The telecom providers say they have the upper hand in the battle with cable operators. For one, Verizon, SBC, and BellSouth offer an alluring product that cable companies lack: wireless services. SBC and BellSouth together own Cingular Wireless, the biggest U.S. mobile-phone company, and Verizon is part owner of Verizon Wireless, the No. 2 wireless carrier. Some cable companies offer wireless calling through mobile-phone partnerships.

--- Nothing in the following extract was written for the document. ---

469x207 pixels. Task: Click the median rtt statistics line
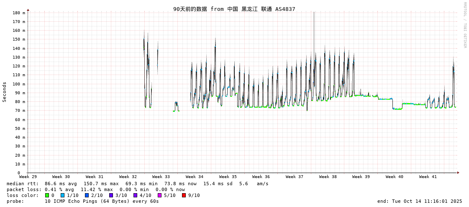click(x=138, y=184)
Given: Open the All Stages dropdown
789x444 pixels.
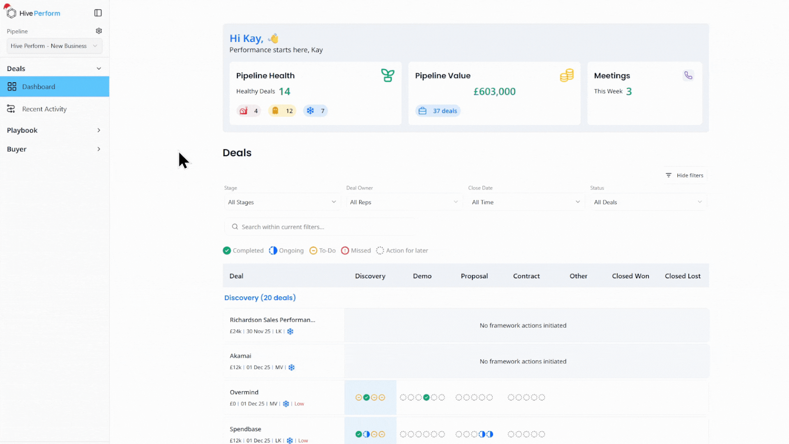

EARLY GOING. What's more, Verizon has shown it will compete on price. In Keller, it offers a basic service with 180 channels for $39.95 a month. In the same market, cable company OneSource Communications sells that number of channels for $47.95. OneSource has yet to lose subscribers to Verizon, reports Andy Slote, general manager for OneSource in Keller. Still, it's early going. And as Slote admits: "It will be a competitive threat." The privately held cable company is debating whether to lower its prices or to increase the number of channels it makes available for the current price.
Yet as price wars ensue, the breakeven date could be pushed out further still, analysts say. And investors are likely to grow impatient, says Phillip Swanni, CEO of industry researcher TV Predictions. Some may urge the phone companies to pull the plug altogether, he warns. "My prediction is, two years from now there won't be a TV offering" from Verizon, SBC, or BellSouth(BLS), he says. BellSouth, the biggest local-phone company in the Southeast, has plans to start its own consumer TV trial in the coming months.
BELLS AND WHISTLES. Instead, telecom providers may be better served through existing partnerships with satellite-TV carriers DirecTV (DTV) and EchoStar (DISH). BellSouth says since it agreed to resell DirecTV's service in August, 2004, it has signed up 394,000 TV subscribers.
Verizon and others reckon their own TV services will include bells and whistles they can't offer through a partnership with a satellite provider. FiOS features as many as 330 channels and 600 video-on-demand titles. And, say the telcos, the more products a customer buys, the more loyal they become. A subscriber who signed up for TV, alongside wireless calling, Internet access, and calling features, is more likely to stay on board when cable companies come calling.
Yet for Verizon and the others, the hardest part of satisfying the customer may be keeping investors happy at the same time.
With Steve Rosenbush
Kharif is a reporter for BusinessWeek Online in Portland, Ore.